Wirt explained again. "You're a wizard who buys many scrolls, but you must go to your scriptorium to have them, and then only you may get what they stock at the time. So you say to the devil with that, and get instead one of these new enchanted scrolls of Master Charles, pay him tribute each fortnight, and you may call as many spells to that scroll as you wish."
"It does not expire into smoke like any other scroll?"
"Nay, it is some new sort of vellum. Dragon for all I have been told."
"They must be dear."
"Nay, tis free."
"I do not believe it."
"Believe me. But they are not sold, they are borrowed. The queen owns them all."
"Perhaps they are swan vellum then."
Wirt chuckled. "Perhaps. She will have them back if the tributes cease."
"Madness. No wizard would cease owning their own spells."
"Aye. But it means I can make as many great initials as I want."
"Why is that?"
"Well the enchanted vellum is but one size. So the length of the spell does not matter. It shall move up or down the scroll as you wish, with a flick of the hand."
"Madness. The Inquisitor will have none of it if he already believes no one reads the back of scrolls."
"Aye."
"I'll keep your desk clear for when this venture spoils and you return."
"Aye."
Elvir said nothing while Wirt continued cleaning the last of the enchanted ink from his nibs.

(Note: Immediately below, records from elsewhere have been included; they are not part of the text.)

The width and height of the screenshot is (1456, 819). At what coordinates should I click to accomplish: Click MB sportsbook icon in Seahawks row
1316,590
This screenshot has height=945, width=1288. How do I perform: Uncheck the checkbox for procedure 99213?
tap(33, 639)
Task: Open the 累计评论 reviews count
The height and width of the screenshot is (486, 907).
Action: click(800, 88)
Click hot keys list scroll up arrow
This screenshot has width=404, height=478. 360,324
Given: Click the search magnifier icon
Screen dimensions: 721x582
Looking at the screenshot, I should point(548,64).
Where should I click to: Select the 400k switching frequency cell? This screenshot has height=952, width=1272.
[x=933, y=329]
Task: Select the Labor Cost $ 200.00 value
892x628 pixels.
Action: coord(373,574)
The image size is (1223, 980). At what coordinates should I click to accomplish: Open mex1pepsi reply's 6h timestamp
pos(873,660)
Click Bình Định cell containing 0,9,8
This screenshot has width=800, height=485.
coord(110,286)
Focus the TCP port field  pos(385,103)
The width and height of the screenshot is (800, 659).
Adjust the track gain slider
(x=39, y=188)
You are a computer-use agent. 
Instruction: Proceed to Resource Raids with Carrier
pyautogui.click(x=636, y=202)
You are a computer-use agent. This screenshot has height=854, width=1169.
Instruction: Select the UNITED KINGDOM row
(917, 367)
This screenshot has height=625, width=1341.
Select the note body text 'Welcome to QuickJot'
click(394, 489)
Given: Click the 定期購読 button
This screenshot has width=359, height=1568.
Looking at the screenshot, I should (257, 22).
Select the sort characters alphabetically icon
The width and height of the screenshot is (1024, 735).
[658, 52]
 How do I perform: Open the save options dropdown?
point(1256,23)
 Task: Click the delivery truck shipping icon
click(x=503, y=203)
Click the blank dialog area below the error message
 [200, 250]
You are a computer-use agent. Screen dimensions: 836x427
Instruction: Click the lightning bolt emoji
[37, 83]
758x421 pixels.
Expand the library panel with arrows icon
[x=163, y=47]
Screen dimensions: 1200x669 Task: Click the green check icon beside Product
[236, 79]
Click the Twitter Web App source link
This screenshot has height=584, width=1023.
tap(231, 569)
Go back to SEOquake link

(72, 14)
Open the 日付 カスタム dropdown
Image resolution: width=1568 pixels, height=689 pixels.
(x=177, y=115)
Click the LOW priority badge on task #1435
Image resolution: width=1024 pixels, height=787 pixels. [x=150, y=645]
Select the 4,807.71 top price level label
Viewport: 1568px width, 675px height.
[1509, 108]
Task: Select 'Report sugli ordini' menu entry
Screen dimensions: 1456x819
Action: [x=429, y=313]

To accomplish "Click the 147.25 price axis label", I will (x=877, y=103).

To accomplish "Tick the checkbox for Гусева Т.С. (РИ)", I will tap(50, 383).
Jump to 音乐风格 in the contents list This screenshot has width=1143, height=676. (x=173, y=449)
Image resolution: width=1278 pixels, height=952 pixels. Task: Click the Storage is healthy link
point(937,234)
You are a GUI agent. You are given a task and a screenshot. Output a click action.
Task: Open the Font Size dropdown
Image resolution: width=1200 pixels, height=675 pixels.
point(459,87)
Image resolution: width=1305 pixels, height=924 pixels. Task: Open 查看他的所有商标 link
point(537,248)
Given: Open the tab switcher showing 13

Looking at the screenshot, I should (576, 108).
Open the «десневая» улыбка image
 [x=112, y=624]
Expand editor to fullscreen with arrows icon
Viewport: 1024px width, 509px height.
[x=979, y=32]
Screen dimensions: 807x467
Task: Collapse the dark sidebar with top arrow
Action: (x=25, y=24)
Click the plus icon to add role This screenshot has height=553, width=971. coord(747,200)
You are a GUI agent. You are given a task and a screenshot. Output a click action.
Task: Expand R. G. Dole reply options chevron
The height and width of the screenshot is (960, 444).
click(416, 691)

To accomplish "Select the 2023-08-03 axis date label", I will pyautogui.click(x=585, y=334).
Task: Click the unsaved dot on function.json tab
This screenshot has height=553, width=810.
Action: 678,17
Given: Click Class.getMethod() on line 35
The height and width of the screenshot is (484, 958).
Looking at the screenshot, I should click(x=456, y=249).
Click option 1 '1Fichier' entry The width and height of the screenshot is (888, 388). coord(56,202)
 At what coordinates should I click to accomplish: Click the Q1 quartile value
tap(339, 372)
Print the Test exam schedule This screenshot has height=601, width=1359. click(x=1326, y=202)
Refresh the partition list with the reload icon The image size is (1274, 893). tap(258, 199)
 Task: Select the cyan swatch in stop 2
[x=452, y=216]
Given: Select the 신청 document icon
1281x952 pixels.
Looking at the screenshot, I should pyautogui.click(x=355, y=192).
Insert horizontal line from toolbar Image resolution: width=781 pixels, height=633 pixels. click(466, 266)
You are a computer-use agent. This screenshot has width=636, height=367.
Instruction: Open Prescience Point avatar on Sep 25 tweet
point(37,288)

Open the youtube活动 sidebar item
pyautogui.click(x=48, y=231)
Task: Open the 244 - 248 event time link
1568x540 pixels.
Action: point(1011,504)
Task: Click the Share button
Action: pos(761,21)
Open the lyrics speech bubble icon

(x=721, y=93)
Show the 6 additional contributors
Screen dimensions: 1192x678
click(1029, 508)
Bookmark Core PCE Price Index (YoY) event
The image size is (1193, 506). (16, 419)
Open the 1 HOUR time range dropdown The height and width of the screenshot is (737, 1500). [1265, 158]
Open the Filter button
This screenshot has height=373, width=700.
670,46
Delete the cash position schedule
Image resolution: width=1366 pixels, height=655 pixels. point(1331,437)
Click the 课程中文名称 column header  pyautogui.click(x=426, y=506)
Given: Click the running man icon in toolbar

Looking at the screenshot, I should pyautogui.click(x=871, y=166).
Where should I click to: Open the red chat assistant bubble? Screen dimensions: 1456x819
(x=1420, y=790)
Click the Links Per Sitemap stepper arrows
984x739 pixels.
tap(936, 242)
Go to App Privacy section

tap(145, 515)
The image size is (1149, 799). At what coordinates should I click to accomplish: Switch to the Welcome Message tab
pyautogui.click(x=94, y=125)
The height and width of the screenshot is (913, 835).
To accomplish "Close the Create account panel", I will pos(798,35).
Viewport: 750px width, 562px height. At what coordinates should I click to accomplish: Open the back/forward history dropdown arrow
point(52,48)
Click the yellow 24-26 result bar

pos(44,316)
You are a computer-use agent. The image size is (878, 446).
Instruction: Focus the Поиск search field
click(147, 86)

"You will put my name up if Master Charles is in need of more scribes, yes?"
"Aye. What plans have ye?"
"Finish today's work. Drink wine. Then tomorrow's work. Then tomorrow's wine. Perhaps become a journeyman writing runes on cottages and visit you when work brings me to the capital." Wirt laughed. "I mean it. I would."
"Aye, you would."
"Take care, friend."
"Aye." Wirt scooped up a few queen's hacks from his desk. "Have them. I'll be using real ones soon."